Energy

China’s Promise To Buy More US Energy Probably Unachievable


The Phase One trade agreement between the United States and China puts America back on track to become a significant supplier of oil and gas to the world’s largest energy import market, even if the goals set out in the agreement prove unachievable. 

Under the agreement, China committed to increase imports of U.S. energy products – mainly crude oil and natural gas – to $18.5 billion in 2020 and $33.9 billion in 2021. 

But with China keeping in place tariffs on U.S. crude and liquefied natural gas (LNG), it’s hard to see trade levels reaching those heights. 

American energy will remain more expensive for Chinese companies than supplies from elsewhere because of Beijing’s 5 percent tariff on U.S. oil and 25 percent levy on U.S. LNG. 

The world is awash in oil and gas at the moment – OPEC and its allies are deliberately holding back 2.1 million barrels a day of production to support higher prices – which means China can easily find alternative suppliers to the United States, particularly in the Middle East and Russia. . 

Moreover, Chinese officials, including Vice Premier Liu He, who was in Washington last week to sign the agreement with President Trump, continue to stipulate that any uptick in trade be based on “market-driven” purchases.
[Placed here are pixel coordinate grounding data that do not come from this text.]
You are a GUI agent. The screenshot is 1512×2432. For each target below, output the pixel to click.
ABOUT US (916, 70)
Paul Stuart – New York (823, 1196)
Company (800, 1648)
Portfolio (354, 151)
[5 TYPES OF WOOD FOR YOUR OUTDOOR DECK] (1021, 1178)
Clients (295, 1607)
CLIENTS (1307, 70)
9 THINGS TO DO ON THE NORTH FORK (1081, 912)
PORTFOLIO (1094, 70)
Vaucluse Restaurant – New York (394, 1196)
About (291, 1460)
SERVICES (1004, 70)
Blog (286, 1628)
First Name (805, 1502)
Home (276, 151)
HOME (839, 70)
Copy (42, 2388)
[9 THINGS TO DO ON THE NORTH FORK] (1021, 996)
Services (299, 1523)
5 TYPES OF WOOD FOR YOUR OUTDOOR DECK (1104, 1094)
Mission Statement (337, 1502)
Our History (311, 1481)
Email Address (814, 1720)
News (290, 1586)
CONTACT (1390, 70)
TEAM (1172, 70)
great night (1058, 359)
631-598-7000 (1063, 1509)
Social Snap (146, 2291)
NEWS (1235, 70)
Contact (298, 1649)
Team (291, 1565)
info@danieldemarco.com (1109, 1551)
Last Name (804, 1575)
The fine print in the deal gives China significant wiggle room to avoid U.S. energy imports based on “commercial considerations.” 

So the trade deal should, at least for now, be met with cautious optimism. Mike Sommers, president of the American Petroleum Institute, accurately described the deal as a “positive step forward” while encouraging the Trump administration to “stay at the negotiating table until the U.S.-China marketplace for energy trade is fully restored and all remaining tariffs are lifted.”

In the meantime, President Trump will need to remain vigilant about making sure China lives up to its commitments under the deal. The president faces an election this November and has made trade with China a top priority. There will be immense pressure on him to deliver well before Election Day.  

From an energy security standpoint, the moment is right for China to resume purchases of U.S. oil and gas. Current tensions in the Middle East make Beijing’s overreliance on the region a risky bet. 

China’s imports of U.S. crude averaged about 360,000 barrels a day in the first quarter of 2018 before dramatically falling as the trade war worsened, eventually leading to the 5 percent tariff in September 2019. China did not take any significant volumes of U.S. LNG last year after duties came into effect in September 2018. All told, the value of China’s imports of U.S. energy products totaled $4.3 billion last year.

At their peak in 2017, U.S. energy-related exports to China totaled $9.1 billion, according to the International Trade Commission. The dramatic fall-off in exports to China has been a sore point for U.S. producers. 

The need to identify new markets for U.S. energy commodities is even larger today. America is a considerably larger oil and gas exporter now, with total crude exports averaging 3.1 million barrels a day in November 2019 — more than twice the rate they were in November 2017. LNG exports are also rising rapidly — the U.S. is already the world’s third-largest exporter and is on track to become its biggest by 2024. 

Before the trade spat soured relations, U.S. producers were carving out a healthy share of the Chinese market — at one point in 2018, China was importing nearly 500,000 barrels a day of American crude. 

Today, U.S. producers desperately need to develop new export markets to accommodate growing domestic supplies, as refiners at home have virtually maxed out on the light sweet crude that the shale boom has brought to global markets at a record pace.

The situation may be even more even severe for natural gas producers and LNG shippers. Over the next two years, China’s LNG demand is forecast to total approximately 15 to 25 million tons per year as the country continues to enjoy robust economic expansion, and more and more Chinese enter the middle class. The U.S. is an obvious partner to meet growing demand in Asia, but the current tariffs are making rival suppliers like Qatar, Australia, and Russia more attractive to Chinese importers. 

Because of the remaining tariffs, analysts are skeptical that U.S. exports could reach the levels laid out in the trade deal over the next two years. At $60 a barrel, America would need to ship about 845,000 barrels a day to China this year to hit the $18.5 billion target. 

That’s probably not going to happen — although some market observers believe a move toward 700,000 barrels a day is possible. 

Much hinges on China’s appetite for the lighter, lower sulfur crude oil that the U.S. produces from its prolific shale fields. Many Chinese refineries are configured to run a heavier “sour” crude with a higher sulfur content. U.S. crude simply is a bad match for China’s current refining sector. 

Still, tariffs remain the paramount stumbling block to increased energy trade volumes. Market conditions are a factor, but it’s likely that large purchases of U.S. energy supplies by China will be conditional on both sides lifting tariffs. 

To that end, Phase One is a step in the right direction. China may very well wait to see how the election in November plays out before yielding anything more in trade talks. Still, for the moment, U.S. producers should feel better about their future access to the lucrative Chinese market.